*** Opening of SOURCE MATERIAL ***

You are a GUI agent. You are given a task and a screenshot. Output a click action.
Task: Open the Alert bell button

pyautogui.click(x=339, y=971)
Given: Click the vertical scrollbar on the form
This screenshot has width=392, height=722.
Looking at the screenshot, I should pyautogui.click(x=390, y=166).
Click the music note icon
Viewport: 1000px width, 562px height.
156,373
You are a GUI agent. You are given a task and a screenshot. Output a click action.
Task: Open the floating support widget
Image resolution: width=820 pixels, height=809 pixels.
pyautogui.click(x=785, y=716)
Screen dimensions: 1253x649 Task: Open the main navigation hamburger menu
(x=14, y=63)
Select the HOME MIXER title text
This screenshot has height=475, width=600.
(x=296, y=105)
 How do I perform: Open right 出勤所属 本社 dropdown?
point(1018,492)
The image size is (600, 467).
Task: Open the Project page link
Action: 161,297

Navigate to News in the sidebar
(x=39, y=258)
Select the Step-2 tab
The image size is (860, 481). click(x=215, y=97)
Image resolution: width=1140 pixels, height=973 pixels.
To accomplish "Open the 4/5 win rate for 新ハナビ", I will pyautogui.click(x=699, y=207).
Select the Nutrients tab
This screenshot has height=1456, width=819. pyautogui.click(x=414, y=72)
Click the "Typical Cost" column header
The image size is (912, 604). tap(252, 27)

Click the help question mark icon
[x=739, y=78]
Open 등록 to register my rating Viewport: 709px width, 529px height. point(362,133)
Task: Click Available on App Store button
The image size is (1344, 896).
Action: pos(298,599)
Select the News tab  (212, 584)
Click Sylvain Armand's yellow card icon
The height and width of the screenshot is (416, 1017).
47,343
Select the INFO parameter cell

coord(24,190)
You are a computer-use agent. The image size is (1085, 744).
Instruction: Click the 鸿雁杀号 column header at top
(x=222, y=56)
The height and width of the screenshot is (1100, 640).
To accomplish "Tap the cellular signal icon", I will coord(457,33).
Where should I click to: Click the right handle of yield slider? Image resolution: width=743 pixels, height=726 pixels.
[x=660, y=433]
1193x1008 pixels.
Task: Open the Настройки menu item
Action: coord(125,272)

*** Close of SOURCE MATERIAL ***

# TRY IT:
Using the entries above, repeat only the lines from the one containing "Image resolution: width=1140" through the one containing "Open 등록 to register", end lines included.

# ANSWER AREA:
Image resolution: width=1140 pixels, height=973 pixels.
To accomplish "Open the 4/5 win rate for 新ハナビ", I will pyautogui.click(x=699, y=207).
Select the Nutrients tab
This screenshot has height=1456, width=819. pyautogui.click(x=414, y=72)
Click the "Typical Cost" column header
The image size is (912, 604). tap(252, 27)

Click the help question mark icon
[x=739, y=78]
Open 등록 to register my rating Viewport: 709px width, 529px height. point(362,133)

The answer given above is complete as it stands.